• What is expected:
Please give the data again in full, exactly as provided.

(Collected data)
══════════

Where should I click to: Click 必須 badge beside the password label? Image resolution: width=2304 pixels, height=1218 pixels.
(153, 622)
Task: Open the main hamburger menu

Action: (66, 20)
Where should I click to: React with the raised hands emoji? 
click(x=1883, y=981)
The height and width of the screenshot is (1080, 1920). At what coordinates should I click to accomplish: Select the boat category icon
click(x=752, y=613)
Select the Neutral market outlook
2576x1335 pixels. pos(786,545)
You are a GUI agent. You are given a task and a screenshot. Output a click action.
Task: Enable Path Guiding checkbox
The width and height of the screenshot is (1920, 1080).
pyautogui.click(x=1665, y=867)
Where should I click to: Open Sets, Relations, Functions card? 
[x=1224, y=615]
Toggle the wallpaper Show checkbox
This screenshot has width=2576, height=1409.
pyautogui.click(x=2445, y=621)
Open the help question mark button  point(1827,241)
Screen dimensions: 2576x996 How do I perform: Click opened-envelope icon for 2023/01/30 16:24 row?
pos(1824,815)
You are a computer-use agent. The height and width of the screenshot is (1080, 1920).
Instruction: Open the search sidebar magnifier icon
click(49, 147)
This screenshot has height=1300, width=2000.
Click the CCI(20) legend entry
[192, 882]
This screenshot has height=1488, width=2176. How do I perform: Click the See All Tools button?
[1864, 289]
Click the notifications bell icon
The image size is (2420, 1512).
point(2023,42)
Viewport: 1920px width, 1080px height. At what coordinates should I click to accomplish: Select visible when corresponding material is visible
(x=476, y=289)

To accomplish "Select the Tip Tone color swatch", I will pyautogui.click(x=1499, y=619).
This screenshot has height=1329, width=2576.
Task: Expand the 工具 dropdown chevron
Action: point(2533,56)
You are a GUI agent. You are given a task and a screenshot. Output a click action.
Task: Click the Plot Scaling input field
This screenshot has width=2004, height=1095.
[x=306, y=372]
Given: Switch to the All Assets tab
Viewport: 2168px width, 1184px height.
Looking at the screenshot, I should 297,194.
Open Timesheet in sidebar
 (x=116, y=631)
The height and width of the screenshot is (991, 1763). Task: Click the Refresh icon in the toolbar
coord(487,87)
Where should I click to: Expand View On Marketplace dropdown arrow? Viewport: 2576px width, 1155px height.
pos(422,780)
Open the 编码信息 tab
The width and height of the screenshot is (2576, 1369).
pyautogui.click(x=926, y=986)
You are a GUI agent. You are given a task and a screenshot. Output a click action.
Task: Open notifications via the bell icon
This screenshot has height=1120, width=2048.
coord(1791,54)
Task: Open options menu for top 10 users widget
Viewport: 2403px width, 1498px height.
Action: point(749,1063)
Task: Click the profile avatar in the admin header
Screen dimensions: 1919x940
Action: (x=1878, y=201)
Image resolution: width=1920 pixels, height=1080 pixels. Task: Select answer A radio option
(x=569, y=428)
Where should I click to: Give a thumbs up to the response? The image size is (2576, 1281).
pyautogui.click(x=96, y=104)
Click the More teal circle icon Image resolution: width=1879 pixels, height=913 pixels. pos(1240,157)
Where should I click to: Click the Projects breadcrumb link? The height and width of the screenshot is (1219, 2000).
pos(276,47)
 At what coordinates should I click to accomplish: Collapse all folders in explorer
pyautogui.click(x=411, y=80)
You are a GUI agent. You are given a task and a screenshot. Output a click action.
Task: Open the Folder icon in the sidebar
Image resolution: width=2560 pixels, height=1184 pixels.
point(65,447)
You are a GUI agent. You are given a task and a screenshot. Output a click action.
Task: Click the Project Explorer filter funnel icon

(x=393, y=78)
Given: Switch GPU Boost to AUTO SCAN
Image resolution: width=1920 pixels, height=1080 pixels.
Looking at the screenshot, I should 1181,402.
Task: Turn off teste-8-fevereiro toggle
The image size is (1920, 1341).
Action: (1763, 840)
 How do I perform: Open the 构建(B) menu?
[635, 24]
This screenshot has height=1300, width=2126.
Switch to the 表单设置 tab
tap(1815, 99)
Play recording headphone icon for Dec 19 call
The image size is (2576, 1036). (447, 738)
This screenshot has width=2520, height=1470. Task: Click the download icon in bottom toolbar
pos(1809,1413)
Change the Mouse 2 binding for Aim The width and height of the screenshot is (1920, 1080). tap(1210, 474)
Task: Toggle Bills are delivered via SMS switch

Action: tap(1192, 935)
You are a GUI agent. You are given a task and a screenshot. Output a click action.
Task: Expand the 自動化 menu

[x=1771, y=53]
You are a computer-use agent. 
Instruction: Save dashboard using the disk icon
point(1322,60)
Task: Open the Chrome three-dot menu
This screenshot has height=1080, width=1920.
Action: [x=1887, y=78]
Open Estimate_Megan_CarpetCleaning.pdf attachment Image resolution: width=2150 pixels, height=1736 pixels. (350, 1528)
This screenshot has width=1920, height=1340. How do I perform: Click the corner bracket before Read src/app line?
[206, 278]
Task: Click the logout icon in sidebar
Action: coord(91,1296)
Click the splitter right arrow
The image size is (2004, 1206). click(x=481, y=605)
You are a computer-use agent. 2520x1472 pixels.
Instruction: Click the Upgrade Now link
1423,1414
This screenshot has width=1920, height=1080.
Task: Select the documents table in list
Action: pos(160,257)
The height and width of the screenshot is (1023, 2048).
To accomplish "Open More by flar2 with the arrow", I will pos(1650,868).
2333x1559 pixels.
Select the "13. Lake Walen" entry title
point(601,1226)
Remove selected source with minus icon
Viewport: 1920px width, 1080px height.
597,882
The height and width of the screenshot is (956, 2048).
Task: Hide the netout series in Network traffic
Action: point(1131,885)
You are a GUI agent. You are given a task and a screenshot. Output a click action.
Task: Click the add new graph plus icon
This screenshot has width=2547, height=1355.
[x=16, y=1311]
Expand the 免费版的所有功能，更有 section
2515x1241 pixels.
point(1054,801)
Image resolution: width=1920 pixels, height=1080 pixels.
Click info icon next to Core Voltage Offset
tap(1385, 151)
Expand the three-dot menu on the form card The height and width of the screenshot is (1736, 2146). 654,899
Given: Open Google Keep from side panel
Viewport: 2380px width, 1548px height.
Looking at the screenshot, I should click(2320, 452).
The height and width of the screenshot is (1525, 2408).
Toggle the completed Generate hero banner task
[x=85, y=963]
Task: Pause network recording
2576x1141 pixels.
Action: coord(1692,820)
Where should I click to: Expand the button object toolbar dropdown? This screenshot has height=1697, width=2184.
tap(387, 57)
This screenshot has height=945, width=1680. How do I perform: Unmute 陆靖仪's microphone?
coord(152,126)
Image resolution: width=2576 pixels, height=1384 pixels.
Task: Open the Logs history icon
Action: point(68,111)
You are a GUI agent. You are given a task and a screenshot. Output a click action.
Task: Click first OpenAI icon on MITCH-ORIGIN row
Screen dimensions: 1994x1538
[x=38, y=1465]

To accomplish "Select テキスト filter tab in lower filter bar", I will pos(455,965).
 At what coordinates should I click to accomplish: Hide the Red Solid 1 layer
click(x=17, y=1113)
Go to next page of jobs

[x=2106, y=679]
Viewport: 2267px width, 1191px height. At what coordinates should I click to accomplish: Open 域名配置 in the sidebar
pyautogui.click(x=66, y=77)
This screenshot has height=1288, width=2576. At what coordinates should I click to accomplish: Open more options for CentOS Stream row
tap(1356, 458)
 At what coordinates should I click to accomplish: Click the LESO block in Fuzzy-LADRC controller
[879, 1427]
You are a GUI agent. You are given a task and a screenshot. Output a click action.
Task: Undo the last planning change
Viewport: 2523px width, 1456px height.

══════════

• Solution:
Where should I click to: Click 必須 badge beside the password label? Image resolution: width=2304 pixels, height=1218 pixels.
(153, 622)
Task: Open the main hamburger menu

Action: (66, 20)
Where should I click to: React with the raised hands emoji? 
click(x=1883, y=981)
The height and width of the screenshot is (1080, 1920). At what coordinates should I click to accomplish: Select the boat category icon
click(x=752, y=613)
Select the Neutral market outlook
2576x1335 pixels. pos(786,545)
You are a GUI agent. You are given a task and a screenshot. Output a click action.
Task: Enable Path Guiding checkbox
The width and height of the screenshot is (1920, 1080).
pyautogui.click(x=1665, y=867)
Where should I click to: Open Sets, Relations, Functions card? 
[x=1224, y=615]
Toggle the wallpaper Show checkbox
This screenshot has width=2576, height=1409.
pyautogui.click(x=2445, y=621)
Open the help question mark button  point(1827,241)
Screen dimensions: 2576x996 How do I perform: Click opened-envelope icon for 2023/01/30 16:24 row?
pos(1824,815)
You are a computer-use agent. The height and width of the screenshot is (1080, 1920).
Instruction: Open the search sidebar magnifier icon
click(49, 147)
This screenshot has height=1300, width=2000.
Click the CCI(20) legend entry
[192, 882]
This screenshot has height=1488, width=2176. How do I perform: Click the See All Tools button?
[1864, 289]
Click the notifications bell icon
The image size is (2420, 1512).
point(2023,42)
Viewport: 1920px width, 1080px height. At what coordinates should I click to accomplish: Select visible when corresponding material is visible
(x=476, y=289)

To accomplish "Select the Tip Tone color swatch", I will pyautogui.click(x=1499, y=619).
This screenshot has height=1329, width=2576.
Task: Expand the 工具 dropdown chevron
Action: point(2533,56)
You are a GUI agent. You are given a task and a screenshot. Output a click action.
Task: Click the Plot Scaling input field
This screenshot has width=2004, height=1095.
[x=306, y=372]
Given: Switch to the All Assets tab
Viewport: 2168px width, 1184px height.
Looking at the screenshot, I should 297,194.
Open Timesheet in sidebar
 (x=116, y=631)
The height and width of the screenshot is (991, 1763). Task: Click the Refresh icon in the toolbar
coord(487,87)
Where should I click to: Expand View On Marketplace dropdown arrow? Viewport: 2576px width, 1155px height.
pos(422,780)
Open the 编码信息 tab
The width and height of the screenshot is (2576, 1369).
pyautogui.click(x=926, y=986)
You are a GUI agent. You are given a task and a screenshot. Output a click action.
Task: Open notifications via the bell icon
This screenshot has height=1120, width=2048.
coord(1791,54)
Task: Open options menu for top 10 users widget
Viewport: 2403px width, 1498px height.
Action: point(749,1063)
Task: Click the profile avatar in the admin header
Screen dimensions: 1919x940
Action: (x=1878, y=201)
Image resolution: width=1920 pixels, height=1080 pixels. Task: Select answer A radio option
(x=569, y=428)
Where should I click to: Give a thumbs up to the response? The image size is (2576, 1281).
pyautogui.click(x=96, y=104)
Click the More teal circle icon Image resolution: width=1879 pixels, height=913 pixels. pos(1240,157)
Where should I click to: Click the Projects breadcrumb link? The height and width of the screenshot is (1219, 2000).
pos(276,47)
 At what coordinates should I click to accomplish: Collapse all folders in explorer
pyautogui.click(x=411, y=80)
You are a GUI agent. You are given a task and a screenshot. Output a click action.
Task: Open the Folder icon in the sidebar
Image resolution: width=2560 pixels, height=1184 pixels.
point(65,447)
You are a GUI agent. You are given a task and a screenshot. Output a click action.
Task: Click the Project Explorer filter funnel icon

(x=393, y=78)
Given: Switch GPU Boost to AUTO SCAN
Image resolution: width=1920 pixels, height=1080 pixels.
Looking at the screenshot, I should 1181,402.
Task: Turn off teste-8-fevereiro toggle
The image size is (1920, 1341).
Action: (1763, 840)
 How do I perform: Open the 构建(B) menu?
[635, 24]
This screenshot has height=1300, width=2126.
Switch to the 表单设置 tab
tap(1815, 99)
Play recording headphone icon for Dec 19 call
The image size is (2576, 1036). (447, 738)
This screenshot has width=2520, height=1470. Task: Click the download icon in bottom toolbar
pos(1809,1413)
Change the Mouse 2 binding for Aim The width and height of the screenshot is (1920, 1080). tap(1210, 474)
Task: Toggle Bills are delivered via SMS switch

Action: tap(1192, 935)
You are a GUI agent. You are given a task and a screenshot. Output a click action.
Task: Expand the 自動化 menu

[x=1771, y=53]
You are a computer-use agent. 
Instruction: Save dashboard using the disk icon
point(1322,60)
Task: Open the Chrome three-dot menu
This screenshot has height=1080, width=1920.
Action: [x=1887, y=78]
Open Estimate_Megan_CarpetCleaning.pdf attachment Image resolution: width=2150 pixels, height=1736 pixels. (350, 1528)
This screenshot has width=1920, height=1340. How do I perform: Click the corner bracket before Read src/app line?
[206, 278]
Task: Click the logout icon in sidebar
Action: coord(91,1296)
Click the splitter right arrow
The image size is (2004, 1206). click(x=481, y=605)
You are a computer-use agent. 2520x1472 pixels.
Instruction: Click the Upgrade Now link
1423,1414
This screenshot has width=1920, height=1080.
Task: Select the documents table in list
Action: pos(160,257)
The height and width of the screenshot is (1023, 2048).
To accomplish "Open More by flar2 with the arrow", I will pos(1650,868).
2333x1559 pixels.
Select the "13. Lake Walen" entry title
point(601,1226)
Remove selected source with minus icon
Viewport: 1920px width, 1080px height.
597,882
The height and width of the screenshot is (956, 2048).
Task: Hide the netout series in Network traffic
Action: point(1131,885)
You are a GUI agent. You are given a task and a screenshot. Output a click action.
Task: Click the add new graph plus icon
This screenshot has width=2547, height=1355.
[x=16, y=1311]
Expand the 免费版的所有功能，更有 section
2515x1241 pixels.
point(1054,801)
Image resolution: width=1920 pixels, height=1080 pixels.
Click info icon next to Core Voltage Offset
tap(1385, 151)
Expand the three-dot menu on the form card The height and width of the screenshot is (1736, 2146). 654,899
Given: Open Google Keep from side panel
Viewport: 2380px width, 1548px height.
Looking at the screenshot, I should click(2320, 452).
The height and width of the screenshot is (1525, 2408).
Toggle the completed Generate hero banner task
[x=85, y=963]
Task: Pause network recording
2576x1141 pixels.
Action: coord(1692,820)
Where should I click to: Expand the button object toolbar dropdown? This screenshot has height=1697, width=2184.
tap(387, 57)
This screenshot has height=945, width=1680. How do I perform: Unmute 陆靖仪's microphone?
coord(152,126)
Image resolution: width=2576 pixels, height=1384 pixels.
Task: Open the Logs history icon
Action: point(68,111)
You are a GUI agent. You are given a task and a screenshot. Output a click action.
Task: Click first OpenAI icon on MITCH-ORIGIN row
Screen dimensions: 1994x1538
[x=38, y=1465]

To accomplish "Select テキスト filter tab in lower filter bar", I will pos(455,965).
 At what coordinates should I click to accomplish: Hide the Red Solid 1 layer
click(x=17, y=1113)
Go to next page of jobs

[x=2106, y=679]
Viewport: 2267px width, 1191px height. At what coordinates should I click to accomplish: Open 域名配置 in the sidebar
pyautogui.click(x=66, y=77)
This screenshot has height=1288, width=2576. At what coordinates should I click to accomplish: Open more options for CentOS Stream row
tap(1356, 458)
 At what coordinates should I click to accomplish: Click the LESO block in Fuzzy-LADRC controller
[879, 1427]
You are a GUI agent. You are given a task and a screenshot. Output a click action.
Task: Undo the last planning change
Viewport: 2523px width, 1456px height.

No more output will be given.